The U.S. is investigating Allianz SE, for possible bribery by a German printing press company in which it holds a majority stake according to a story by Joe Palazzolo in WSJ.com’s Corruption Currents.
The Foreign Corrupt Practices Act bars US companies from paying bribes to foreign officials to keep or obtain business. The SEC claims jurisdiction over Allianz under the FCPA because it was listed on the New York Stock Exchange until October 2009.
FCPA investigations are a dime a dozen, so I didn’t pay much attention to this one a first. But then I noticed something different about this one. The company accused of bribery is Manroland AG a private equity portfolio company of Allianz.

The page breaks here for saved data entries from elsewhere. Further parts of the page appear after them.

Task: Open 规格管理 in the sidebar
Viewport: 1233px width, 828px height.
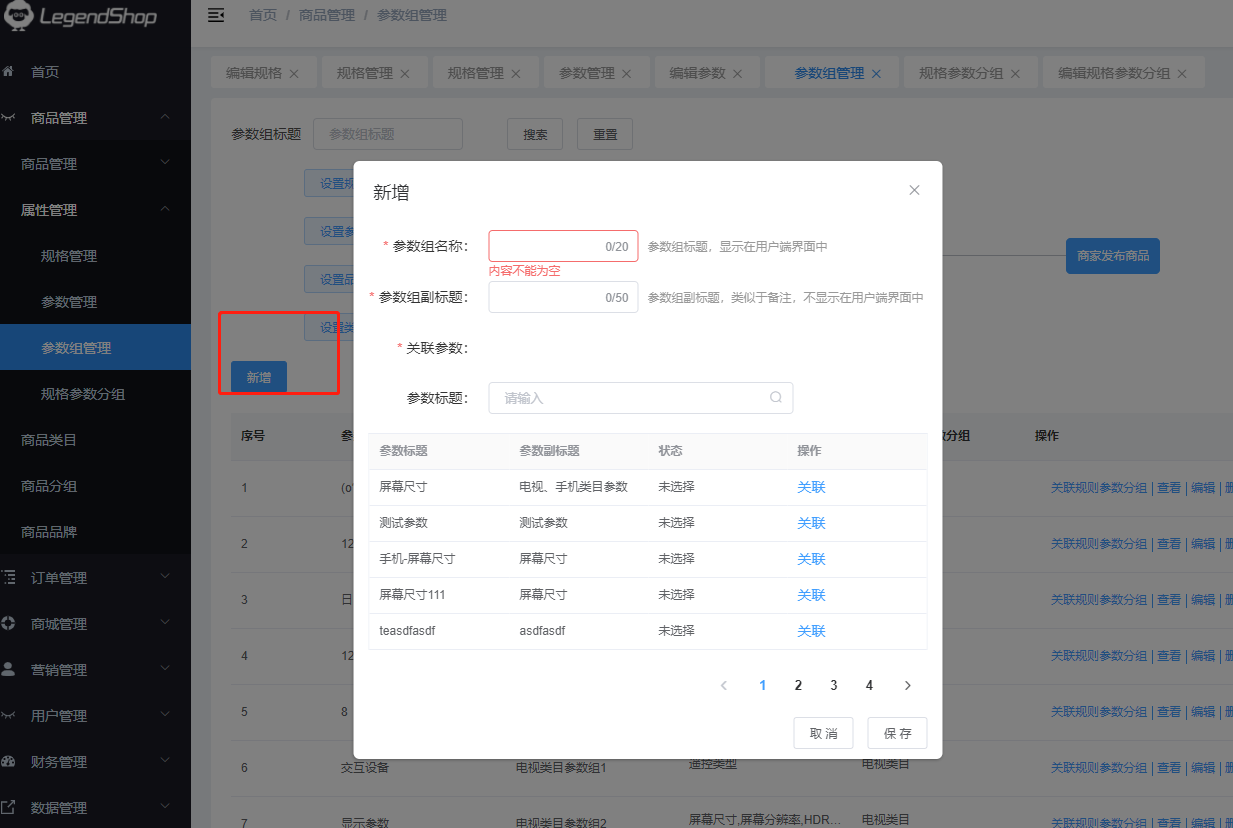Action: coord(69,256)
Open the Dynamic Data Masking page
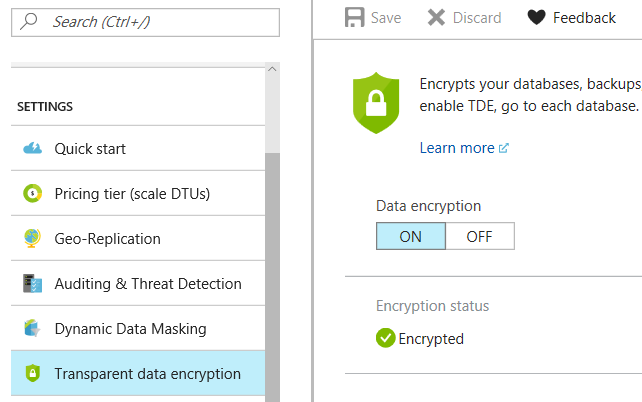This screenshot has width=642, height=402. [130, 329]
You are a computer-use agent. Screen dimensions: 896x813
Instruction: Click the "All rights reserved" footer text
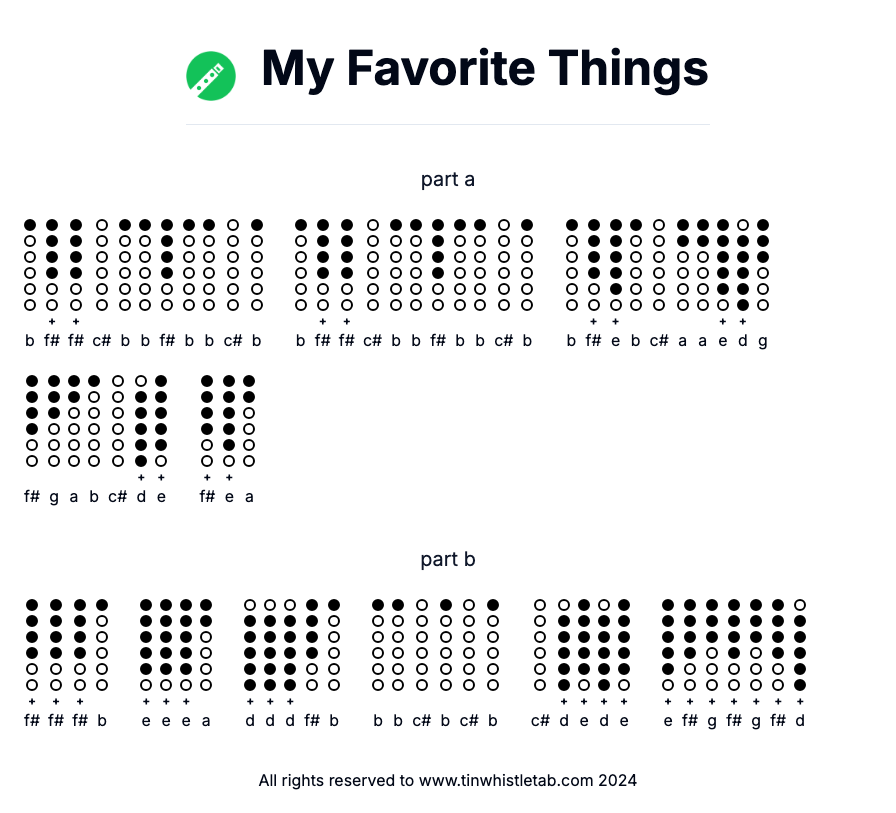click(336, 780)
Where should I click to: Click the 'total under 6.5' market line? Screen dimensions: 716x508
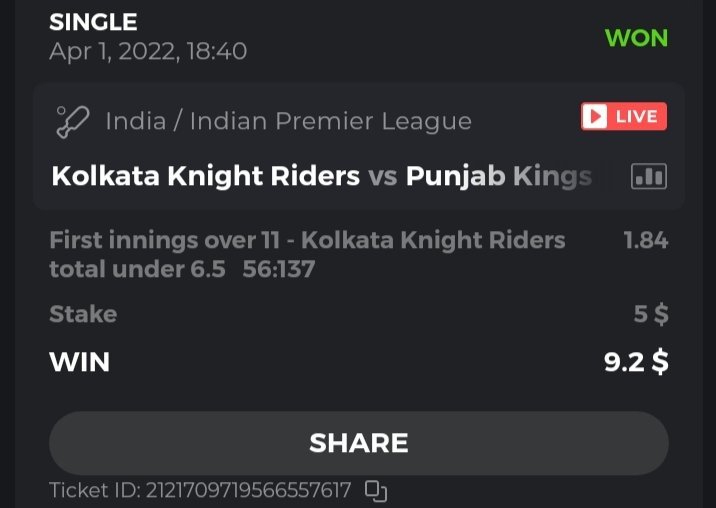point(137,269)
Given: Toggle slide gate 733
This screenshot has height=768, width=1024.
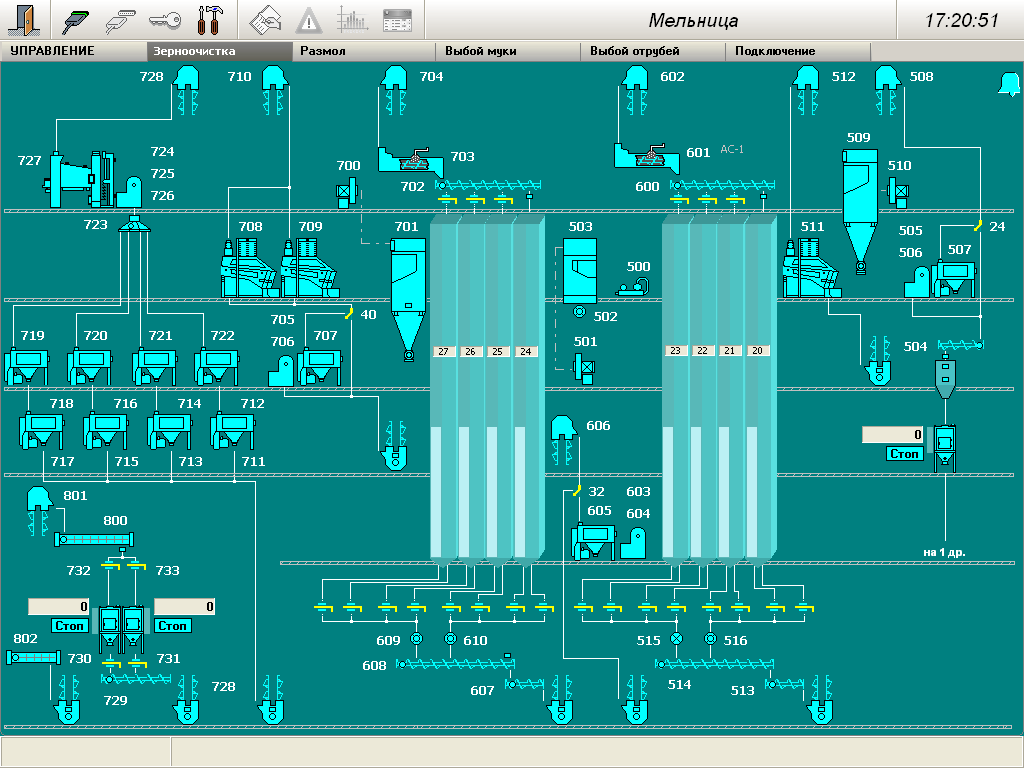Looking at the screenshot, I should pyautogui.click(x=136, y=566).
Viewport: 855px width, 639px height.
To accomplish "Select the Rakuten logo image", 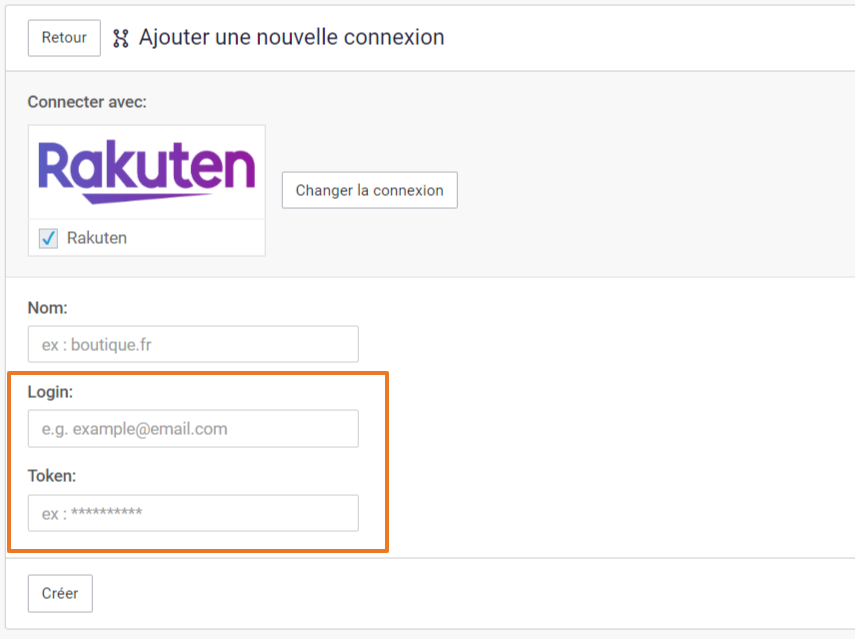I will click(147, 172).
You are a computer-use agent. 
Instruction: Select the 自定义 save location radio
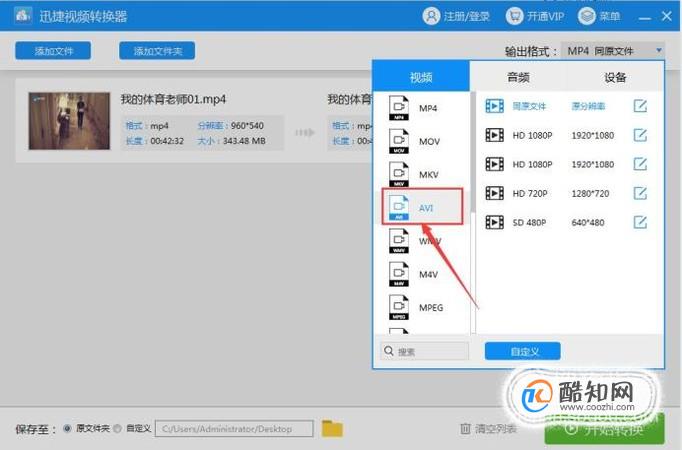(117, 429)
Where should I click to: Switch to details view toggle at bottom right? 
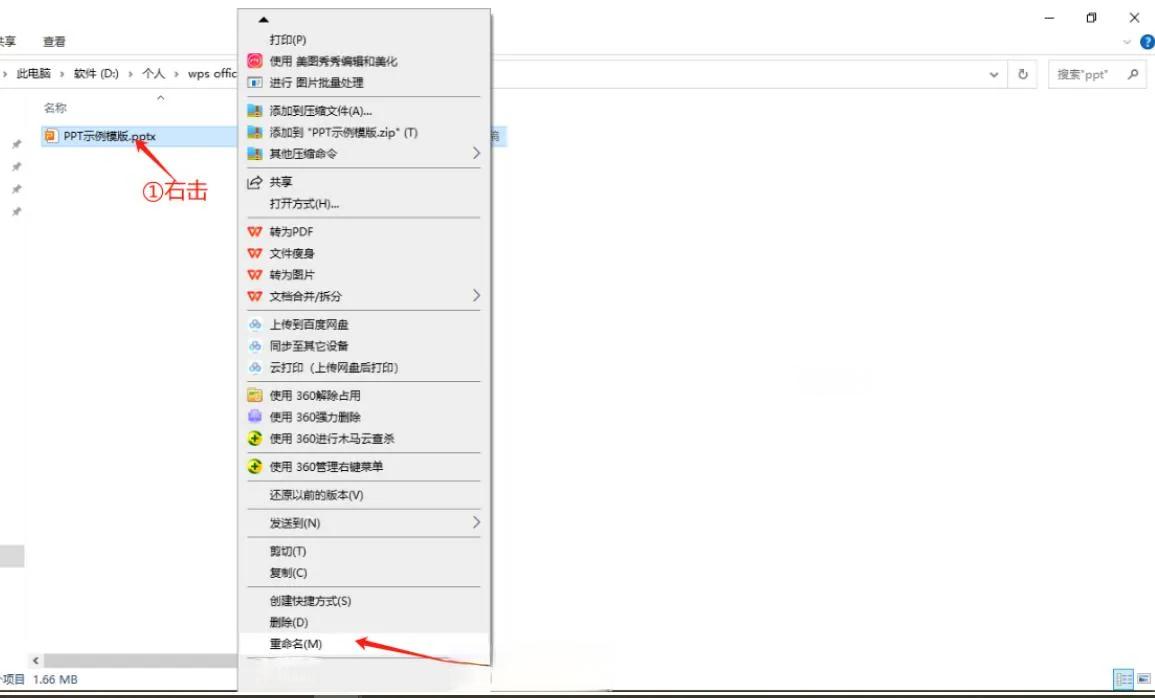(1122, 679)
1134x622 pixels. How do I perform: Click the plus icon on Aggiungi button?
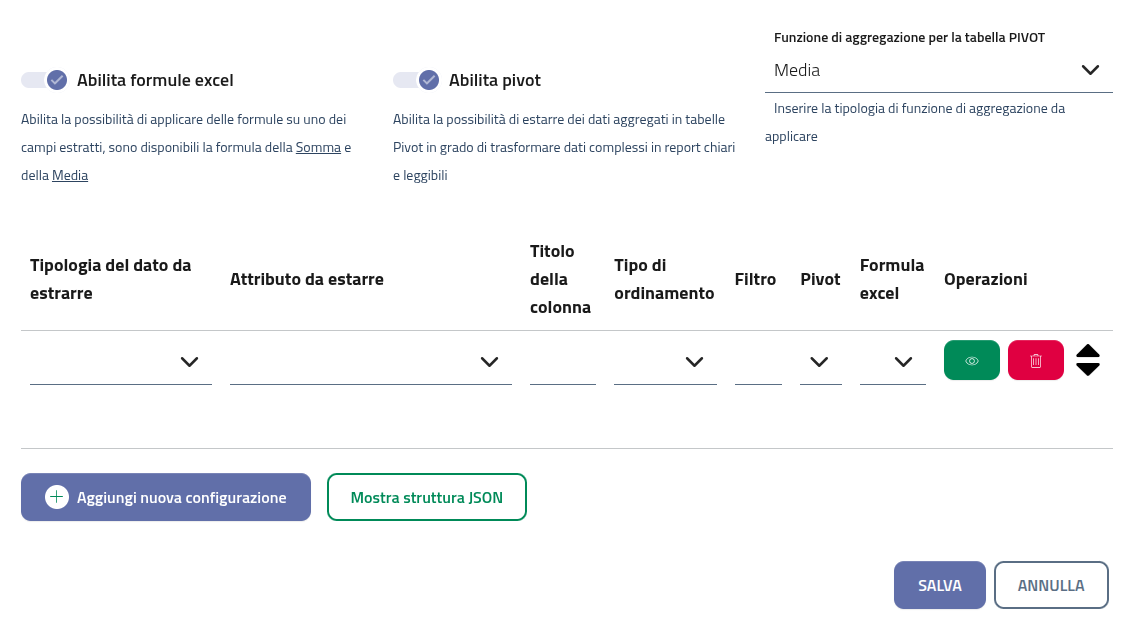coord(57,497)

This raises the specter that federal regulators are looking at the private equity industry as the next area for increased enforcement under the FCPA. At least, Tom Fox raises that possibility.
The additional FCPA challenge in the private equity industry is what level of control and ownership will be required to pass the liability up to the parent. Past actions have shown that when you purchase a company, you purchase the FCPA liabilities. Will other forms of acquisitions continue FCPA liability and pass it up the ownership chain? What if a transaction is structured as a purchase of a company’s assets instead of the ownership of the company? That traditionally severs most liabilities. What if ownership is just a minority interest? How much of a say over management will trigger FCPA liability being passed to a minority owner? One board seat? A majority of board seats?